If no duplicates then hashing is a good way to do !
but if there's duplicate then it will have some collision, then hashing will no longer be the best. I think consider this case, sort the small sets and do the binary search will be the best.

Sort the two set.... O(nlogn)
Compare from starting element:
If set one element is less than set two, go to next element in set one and vice versa.
If the two are equal, store in another array and go to next elements in both the sets.
This will take O(n) time. So the total complexity is still better than O(n2).

By set definition each set cannot have duplicates. Merge them together, sort, look for duplicates.
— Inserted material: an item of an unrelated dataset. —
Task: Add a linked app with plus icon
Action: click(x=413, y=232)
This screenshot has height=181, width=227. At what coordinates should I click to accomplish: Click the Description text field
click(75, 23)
The set of duplicates would be the intersection.

Suppose we have, s1 = {a,b,c,d}, and s2={c,d,e,f}
Populate s1 in a hash table. e.g s1h, and check s2 elements in s1h, the elements in s2 that exists in s1h will be the intersection.

consider 2 sets of unequal sizes, A and B.

sort them in ascending order
assumed that since it is a set, there are no duplicates

num of elems in A = size(A)
num of elems in B = size(B)
create a 3rd array C with size = min(size(A), size(B)) // intersection cannot be greater than smallest array

while(int i < size(A)) //assuming size(A) < size(B)
while(int j < size(B))
if(A[i] < B[j])
i++
else if A[i] > B[j]
j++
else
copy A[i] into C
i++
j++

terminate when smaller array goes out of bounds, so dont need to check for all elements

this is just like the join in database, without index, hashing is definitely the best solution.

Set<Long> a = new HashSet<Long>();
Set<Long> b = new HashSet<Long>();
Set<Long> intersection = new HashSet<Long>();

a.add(1L);
a.add(2L);
a.add(3L);
a.add(4L);

b.add(5L);
b.add(6L);
b.add(2L);
b.add(3L);

for(Long x : b){
if (!a.add(x)) {
intersection.add(x);
}
}

for(Long x : intersection){
System.out.print(x +" , ");
}